In June of 2002 I received my first IRS tax bill (notice CP51A). I ignored it. More letters came; I ignored them. Certified letters came; I refused to pick them up. The only letter that caught my attention was the CP504 intent to levy, and it only caught my attention because it mentioned the word assets. Me being me, I waited until the last minute to contact the IRS, and after my bank account was levied, I finally understood that when the IRS sends letters, it’s best to call them immediately. One would think that the levy would have changed my ways, but nope! All the levy did was teach me to get tax debt help, and work out a payment plan with the IRS.

Schedule-button-nbor an with the IRS click here to call us 1-855-743-5765.

After resolving my tax debt issues, I began the crazy cycle of racking up tax debt, and asking for an installment plan. 10 years into this cycle I finally reached the mother of all IRS agents, and she told me “be careful, because an IRS agents can see that you keep racking up debt, and that you don’t have enough withholding. When you don’t have enough withholdings, the IRS can force you to increase your withholding.” My internal response was “girl bye… I’ve been doing this for years, run the payment plan and shut up” but my external response was “Really they can do that? I always figured that I would settle up with the IRS at the end of the year. I’ll do better this year, I promise.” Little did I know the gig was up, and I was on my way to IRS tax jail.
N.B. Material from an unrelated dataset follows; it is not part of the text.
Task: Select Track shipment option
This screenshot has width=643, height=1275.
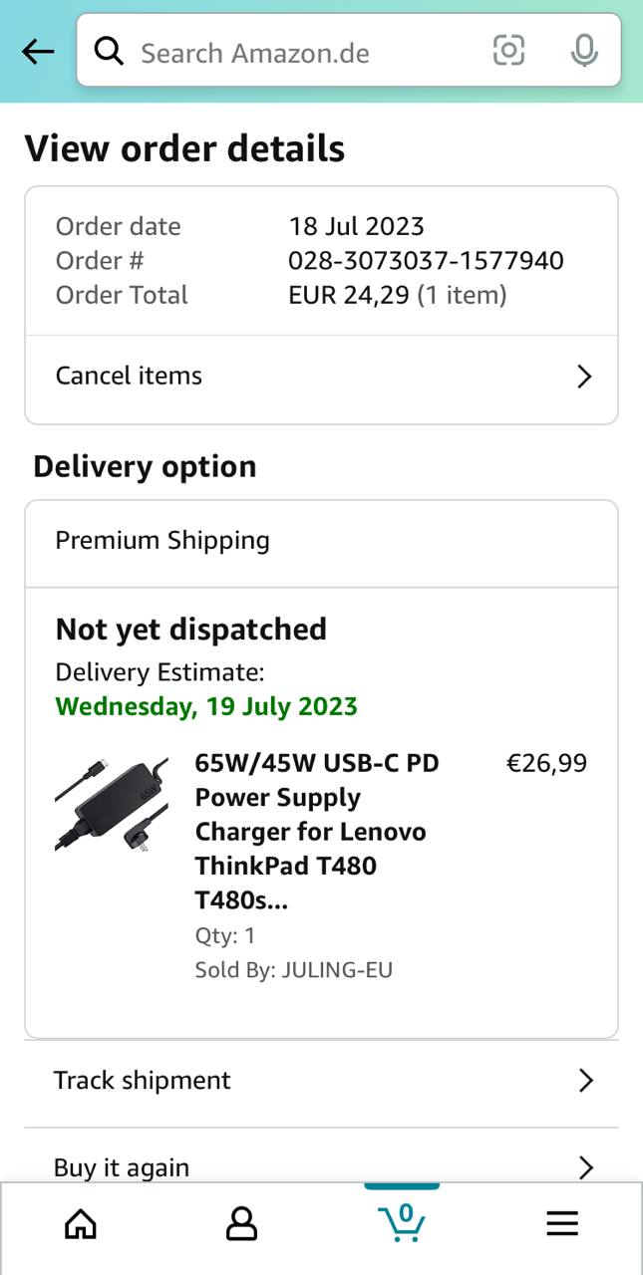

Merriam Webster defines prison as: “a state of confinement or captivity, or  a place of confinement especially for lawbreakers.” While IRS tax jail is not a physical jail with walls, those that have been placed into the IRS withholding compliance program can tell you that it certainly feels like jail! Once the taxpayer becomes a lawbreaker (by not paying their taxes as they go), they are eventually placed into the IRS withholding compliance program (aka IRS tax jail), and held captive for a minimum of 3 years. During this 3 year period the IRS states that: “your employer must withhold income tax from your wages as if you’re single with zero allowances.”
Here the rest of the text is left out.